Immoral Tales

Immoral Tales

directed by Walerian Borowczyk

Argos Films

Back when I was figuring out why girls existed, rumors filled the playground about “French” films. They didn’t show at the regular movie houses we attended, but maybe in that mysterious place called “Downtown” daddy might find one. Anyway they must play way later than my bed time. In college I saw a few of them; sometimes in French, sometimes Italian; but there they were: naked body parts. In action. The movies always felt cheap and a bit naughty, but they were what you were looking for in a culture where sex education was the biology teacher asking “Anyone have any questions about sex? No? Good. Now we will discuss phototropism…” But THIS movie, this collection of 5 short films, shows what I heard of but never saw: a movie about sex that is both artistic AND erotic. This 1974 flick is the movie that justifies all rationalizations for XXX films anything above pornography for pornography’s sake.

There are five segment here; they run progressive roughly backward in time. Explanatory text in French enlightens, so long as you turn on subtitles. “The Tide” offers up the story of a snotty young man (Fabrice Luchini) and his cousin (Lise Danvers) as they bicycle along the Britany seacoast. They stop to hike far along the shore to a point where only one rock will not be under the rough sea at high tide. They engage in what might be a consensual relation; she learns about both sex and her cousin’s theory of the tides, he brags of his skill in whorehouses. Next we enjoy “Therese”. Here a young woman (Charlotte Alexandra) is locked in her room by an evil stepmother. All she had to eat are some cucumbers; her only reading material is her missal and a forgotten book of erotic wood cuts. Locking a girl in a ground floor room isn’t all that effective at keeping her pure.

The next segment “Erzsebet Bathor” looks at the legendary murderess Elizabeth Bathorey (Paloma Picasso) and her hobby of bathing in the blood of virgins. I assume all these naked girls are of age; there’s a surprisingly modern shower scene and camera that lovingly dwell on the naughty bits.
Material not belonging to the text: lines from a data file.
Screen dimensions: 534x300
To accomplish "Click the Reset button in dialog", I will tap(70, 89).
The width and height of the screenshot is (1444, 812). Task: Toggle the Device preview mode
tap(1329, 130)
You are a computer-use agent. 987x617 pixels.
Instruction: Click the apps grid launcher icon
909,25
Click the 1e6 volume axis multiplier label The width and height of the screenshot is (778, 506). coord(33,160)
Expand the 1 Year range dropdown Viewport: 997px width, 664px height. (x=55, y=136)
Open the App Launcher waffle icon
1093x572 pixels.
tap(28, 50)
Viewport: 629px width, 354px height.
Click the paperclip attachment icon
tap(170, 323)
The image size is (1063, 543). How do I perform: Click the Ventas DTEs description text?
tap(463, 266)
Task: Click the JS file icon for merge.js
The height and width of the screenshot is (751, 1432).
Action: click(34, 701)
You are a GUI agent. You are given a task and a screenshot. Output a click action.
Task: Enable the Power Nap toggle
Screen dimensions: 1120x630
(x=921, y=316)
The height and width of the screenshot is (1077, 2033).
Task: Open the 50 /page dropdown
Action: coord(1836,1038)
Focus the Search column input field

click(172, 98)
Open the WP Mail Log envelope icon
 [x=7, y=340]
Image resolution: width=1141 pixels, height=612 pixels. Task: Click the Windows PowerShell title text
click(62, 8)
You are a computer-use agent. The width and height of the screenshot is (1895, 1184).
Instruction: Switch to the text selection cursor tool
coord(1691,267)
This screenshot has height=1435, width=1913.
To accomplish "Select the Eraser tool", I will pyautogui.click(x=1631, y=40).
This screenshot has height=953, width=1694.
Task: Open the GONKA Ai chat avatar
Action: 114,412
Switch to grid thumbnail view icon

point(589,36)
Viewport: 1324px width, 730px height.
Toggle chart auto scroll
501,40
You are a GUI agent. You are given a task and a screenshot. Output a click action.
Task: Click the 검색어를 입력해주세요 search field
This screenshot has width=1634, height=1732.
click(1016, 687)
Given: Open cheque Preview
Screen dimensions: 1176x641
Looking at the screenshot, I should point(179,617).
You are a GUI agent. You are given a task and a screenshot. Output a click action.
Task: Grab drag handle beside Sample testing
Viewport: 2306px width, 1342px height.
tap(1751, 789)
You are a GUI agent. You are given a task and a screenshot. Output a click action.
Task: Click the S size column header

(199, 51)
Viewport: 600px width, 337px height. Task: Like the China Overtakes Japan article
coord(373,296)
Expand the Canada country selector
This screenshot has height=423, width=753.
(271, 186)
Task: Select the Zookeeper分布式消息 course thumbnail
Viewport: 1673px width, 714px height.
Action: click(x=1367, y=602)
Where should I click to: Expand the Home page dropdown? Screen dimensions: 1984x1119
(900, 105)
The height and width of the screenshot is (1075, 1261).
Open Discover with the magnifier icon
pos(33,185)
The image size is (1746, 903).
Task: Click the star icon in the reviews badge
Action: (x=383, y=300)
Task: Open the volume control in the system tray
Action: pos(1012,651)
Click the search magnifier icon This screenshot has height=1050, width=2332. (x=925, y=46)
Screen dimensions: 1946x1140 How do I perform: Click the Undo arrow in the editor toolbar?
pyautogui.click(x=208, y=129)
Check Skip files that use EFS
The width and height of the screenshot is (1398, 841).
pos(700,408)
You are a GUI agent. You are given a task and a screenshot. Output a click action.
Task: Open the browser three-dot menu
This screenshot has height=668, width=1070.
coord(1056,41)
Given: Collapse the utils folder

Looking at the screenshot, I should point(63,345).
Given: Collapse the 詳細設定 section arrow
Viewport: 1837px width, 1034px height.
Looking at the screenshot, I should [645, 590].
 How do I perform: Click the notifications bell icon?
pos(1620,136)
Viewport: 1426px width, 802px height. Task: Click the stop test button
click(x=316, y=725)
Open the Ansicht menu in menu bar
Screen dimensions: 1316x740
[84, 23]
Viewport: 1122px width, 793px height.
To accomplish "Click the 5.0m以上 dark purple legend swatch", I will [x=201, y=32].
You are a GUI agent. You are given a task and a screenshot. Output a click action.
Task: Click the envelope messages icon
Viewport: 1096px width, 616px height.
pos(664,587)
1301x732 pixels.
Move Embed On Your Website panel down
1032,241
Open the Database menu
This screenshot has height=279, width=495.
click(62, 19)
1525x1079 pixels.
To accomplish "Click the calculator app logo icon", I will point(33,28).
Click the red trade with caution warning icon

Bathory’s page Istvan (Pascale Christophe) may be creepier than the actual bathing in blood scene. “Lucrezia Borgia”(Florence Bellamy) introduces the daughter to Pope Pope Alexander VI (Jacopo Berinizi); here they have a threesome with her brother (Lorenzo Berinizi). Who knew the father of the church was into group sex? Real shocker there… Lastly there’s there’s more comic “The True Story of the Beast of Gevaudan” or as called out on the disc: “La Bête”. Here a sophisticated woman is chased by a hard to see beast; as she flees she loses all her clothes. All is well until we see the beast; it rapes her and she succumbs. Its heavy handed look at seduction, and a bit disturbing. It also has a Monty Python element, and who can say which way the influences run.

All of this is interesting and coolly erotic, so we must turn to the special features. This is an hour-long interview with Director Borowczyk. We see his animations (not bad, not great) and hear his theories on filmmaking as art. And then he gets jumped; the interviewer corners him and now rather than sitting comfortably he’s on his feet, defending himself against the charge “Aren’t you just one big old pervert?” He collapses, then spouts some blather about the people who view his works and enjoy them, and now the interviewer tosses him aside. It’s a hatchet job of an interview, worthy of Fox or CNN, and Borowczyk ends up looking like what his accusers accuse him of. But Borowczyk has a point: humans are fascinated by sex, willingly or unwillingly engage in it often; they talk about it, peek at it in checkout lines and beauty contests and rent it on Blu-Ray and VHS. Borowczyk isn’t particularly explicit, and he is miles above the tropes of “I don’t know HOW I’ll pay for this pizza?” porn. Rather it’s an honest look at sexuality as you hope to practice it, and these no cheesy 70’s moustache sound track.